The challenge of the apartheid regime was the efficacy of the change of trade unions objectives that of not separating workers interests in the work place with economic and political needs hence the major paradigm shift from being shop floor oriented organisations to political motivated organisations. According to Maree (281:1985) the very inception of SACTU it perceived the struggle against economic exploitation to be inextricably linked to Black’s political oppression. The existence of SACTU was also submerged with the powerful brutal oppressive acts of the Apartheid regime to silence the trade unions. According to Maree (282;1985) after the destruction of the SACTU led to progressive working class leadership either in prison, exile or silent in fear of further state repression. The apartheid era comprised of various set ups that were meant to benefit the whites in the 1970s according to Maree (286;1985) the South African industrial relations was dualistic one system for whites, coloureds and Indians another for black African workers. Within this system meant trade union rights were only reserved for whites, coloureds and Indians. According to Maree (286:1985) the use of the legislature by the Apartheid regime was main weapon to silence and repress the creation of unionism in South Africa the Native Labour Act 1953 which was later amended in 1973 was legislation to suppress unionism in South Africa and the Industrial Conciliation act in 1924 was meant to not recognise African workers as employees. SACTU failed because of its prematurely propelled mass political campaigns and its leaders did not value the worker movement as an end in itself.
The emergence of independent Trade Unions followed in the 1970 according to Maree (287;1985) was in the reaction , of fear of states repression ,to avoid direct or indirect control of their activities by financing bodies as they heavy relied on international funding and finally were committed to the democratic trade unions. FOSATU Federation of South African Trade Union according to Maree (294:1985) came as a result of the combination of forces of the independent trade unions in reviving African Trade unions and achieved to survive in a hostile political environment with both the state and capital opposed to their existence.

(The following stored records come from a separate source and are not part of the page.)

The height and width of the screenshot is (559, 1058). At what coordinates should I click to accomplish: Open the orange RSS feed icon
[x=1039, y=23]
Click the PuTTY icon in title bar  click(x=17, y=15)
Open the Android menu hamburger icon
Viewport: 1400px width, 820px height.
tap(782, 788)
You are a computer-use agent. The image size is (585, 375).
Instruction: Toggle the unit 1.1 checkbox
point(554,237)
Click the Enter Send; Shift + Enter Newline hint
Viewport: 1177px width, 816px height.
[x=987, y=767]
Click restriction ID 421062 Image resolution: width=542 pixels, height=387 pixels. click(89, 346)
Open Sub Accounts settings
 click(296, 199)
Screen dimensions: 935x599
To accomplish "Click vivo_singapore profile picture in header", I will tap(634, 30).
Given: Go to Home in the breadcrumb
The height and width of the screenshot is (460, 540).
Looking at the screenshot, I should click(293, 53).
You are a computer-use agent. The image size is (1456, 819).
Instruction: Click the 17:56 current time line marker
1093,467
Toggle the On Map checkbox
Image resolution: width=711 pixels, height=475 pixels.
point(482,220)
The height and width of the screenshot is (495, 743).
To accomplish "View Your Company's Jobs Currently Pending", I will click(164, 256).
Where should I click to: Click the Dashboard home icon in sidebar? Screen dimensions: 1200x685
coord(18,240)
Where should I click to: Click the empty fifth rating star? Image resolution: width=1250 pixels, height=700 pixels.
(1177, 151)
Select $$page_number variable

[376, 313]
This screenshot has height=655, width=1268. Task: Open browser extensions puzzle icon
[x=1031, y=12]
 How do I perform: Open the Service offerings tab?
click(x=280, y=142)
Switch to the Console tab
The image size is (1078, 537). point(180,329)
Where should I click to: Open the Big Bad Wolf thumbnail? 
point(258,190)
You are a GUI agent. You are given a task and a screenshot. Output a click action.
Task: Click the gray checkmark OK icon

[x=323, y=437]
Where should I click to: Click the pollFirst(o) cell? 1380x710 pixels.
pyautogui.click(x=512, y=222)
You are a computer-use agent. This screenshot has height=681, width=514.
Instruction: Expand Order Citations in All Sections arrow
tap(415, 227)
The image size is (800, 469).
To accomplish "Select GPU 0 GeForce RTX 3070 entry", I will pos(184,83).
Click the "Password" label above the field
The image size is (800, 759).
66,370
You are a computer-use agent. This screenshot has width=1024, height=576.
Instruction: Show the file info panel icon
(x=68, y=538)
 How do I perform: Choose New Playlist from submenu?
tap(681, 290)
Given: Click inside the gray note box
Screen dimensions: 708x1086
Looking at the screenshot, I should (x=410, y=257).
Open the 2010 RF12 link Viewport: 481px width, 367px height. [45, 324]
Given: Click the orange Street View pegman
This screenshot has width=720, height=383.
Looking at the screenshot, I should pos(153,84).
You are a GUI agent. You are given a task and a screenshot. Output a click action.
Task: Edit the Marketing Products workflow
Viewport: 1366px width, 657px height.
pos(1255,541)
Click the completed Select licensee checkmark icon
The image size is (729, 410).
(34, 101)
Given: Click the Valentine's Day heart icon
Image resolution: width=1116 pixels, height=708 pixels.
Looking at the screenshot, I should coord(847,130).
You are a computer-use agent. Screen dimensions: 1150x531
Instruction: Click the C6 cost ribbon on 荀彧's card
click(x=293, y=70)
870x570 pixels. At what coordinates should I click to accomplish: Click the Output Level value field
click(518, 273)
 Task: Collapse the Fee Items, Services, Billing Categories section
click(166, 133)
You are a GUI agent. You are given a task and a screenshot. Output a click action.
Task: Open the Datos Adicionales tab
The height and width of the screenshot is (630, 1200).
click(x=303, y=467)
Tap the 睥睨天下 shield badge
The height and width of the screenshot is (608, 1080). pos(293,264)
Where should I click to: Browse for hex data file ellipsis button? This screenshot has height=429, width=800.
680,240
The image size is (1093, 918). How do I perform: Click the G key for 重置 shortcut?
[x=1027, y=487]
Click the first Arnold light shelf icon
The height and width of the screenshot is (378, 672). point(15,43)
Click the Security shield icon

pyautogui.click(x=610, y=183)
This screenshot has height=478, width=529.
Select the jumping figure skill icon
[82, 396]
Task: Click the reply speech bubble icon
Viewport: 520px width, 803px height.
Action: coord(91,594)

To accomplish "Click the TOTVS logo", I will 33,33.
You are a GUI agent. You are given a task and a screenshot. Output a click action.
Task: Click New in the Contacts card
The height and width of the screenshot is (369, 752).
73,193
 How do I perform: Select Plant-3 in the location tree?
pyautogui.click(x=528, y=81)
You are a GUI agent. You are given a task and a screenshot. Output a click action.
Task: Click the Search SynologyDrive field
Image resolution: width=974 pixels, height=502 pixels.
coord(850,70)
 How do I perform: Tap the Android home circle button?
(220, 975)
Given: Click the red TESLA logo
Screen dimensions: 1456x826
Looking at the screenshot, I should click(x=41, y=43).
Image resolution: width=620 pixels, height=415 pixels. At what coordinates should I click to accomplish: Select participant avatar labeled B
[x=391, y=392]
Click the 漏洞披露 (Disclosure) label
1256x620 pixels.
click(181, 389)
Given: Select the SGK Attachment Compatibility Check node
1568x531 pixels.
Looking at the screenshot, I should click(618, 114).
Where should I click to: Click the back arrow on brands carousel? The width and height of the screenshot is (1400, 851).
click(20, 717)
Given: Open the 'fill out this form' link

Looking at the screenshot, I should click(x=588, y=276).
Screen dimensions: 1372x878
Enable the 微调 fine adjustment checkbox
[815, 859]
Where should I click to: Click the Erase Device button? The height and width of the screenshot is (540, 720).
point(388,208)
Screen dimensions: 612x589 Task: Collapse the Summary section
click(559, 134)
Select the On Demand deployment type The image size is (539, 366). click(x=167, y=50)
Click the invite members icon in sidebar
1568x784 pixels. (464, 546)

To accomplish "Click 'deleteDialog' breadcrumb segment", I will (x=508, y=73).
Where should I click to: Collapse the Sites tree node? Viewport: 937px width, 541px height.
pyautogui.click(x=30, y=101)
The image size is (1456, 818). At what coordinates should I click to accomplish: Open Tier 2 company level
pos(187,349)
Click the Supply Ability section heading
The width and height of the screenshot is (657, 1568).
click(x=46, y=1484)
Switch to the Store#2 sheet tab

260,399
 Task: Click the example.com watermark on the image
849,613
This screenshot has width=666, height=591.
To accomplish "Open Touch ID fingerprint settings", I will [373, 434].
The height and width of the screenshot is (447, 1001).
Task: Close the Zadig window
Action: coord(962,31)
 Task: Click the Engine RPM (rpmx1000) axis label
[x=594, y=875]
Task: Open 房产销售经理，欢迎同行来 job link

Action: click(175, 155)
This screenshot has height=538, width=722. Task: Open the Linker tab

FOSATU promoted working class politics as a way to challenge to apartheid era through this the unemployed took part in the fight against apartheid struggle and capitalist oppression. The most pronounced achievement of the independent unions according to Maree ( 285;1985) was the reorientation of the labour law in 1979 after the recommendation of the Wiehahn Commission give African trade unions rights, change the state approach on African Trade Unions and the independent unions also strengthened the foundations of democracy in working class politics. The failure of independent unions (FOSATU) by pursuing the narrow unionism agenda which confined them to the workplace issues and practice of working class politics resulted in them not fully representing the workers interests.
The formation of COSATU (Congress of South African Trade Union) which was different from the independent unions that prior existed gave a new face in the working conditions of the workforce. COSATU has a political unionism approach which advocates for unions to be involved in the national struggle with main alliance of the political movements. In its nature COSATU is closely afflicted with ANC (African National Congress) this was difficult for the Apartheid regime to repress. According to Wood (135;2001) after a series of mergers and realignments of the independent unions the unions coalesced into two main federations by the mid-1980s COSATU and NACTU (Africanist National Council of Trade Unions).Wood (135:2001) elaborates that COSATU had a membership of 400000 by 1990 it had reached the 1.2 million mark which clearly shows that political unionism was the only way to challenge the Apartheid era. The increase in assertive politics by the trade unions according to Marx (384;1989)was able to tackle the state repression to crush and divide it’s opponents which it took advantage of the opposition’s inability to combine both ideological and organisational coherence the establishment of COSATU was able to withstand the Apartheids regime repression.
The adoption of the Freedom Charter by the COSATU was a fundamental step to political unionism the ANC and SACP where the leading advisors in the adoption of this charter according to Marx (391:1989) the adoption of the Freedom Charter in 1987 Congress before 12 of its affiliated unions resulted in its members becoming more politicised, Marx (393;1989) furthermore elaborates that the increasingly political agenda of the unions and pressure of unity adoption of the role of leading representative of the black working class. COSATU adopt political unionism and workerist unionism in its structures to strengthen the existence of the trade union and to challenge the apartheid era this to combine the shop floor issues with the economic and political issues that affected the workers.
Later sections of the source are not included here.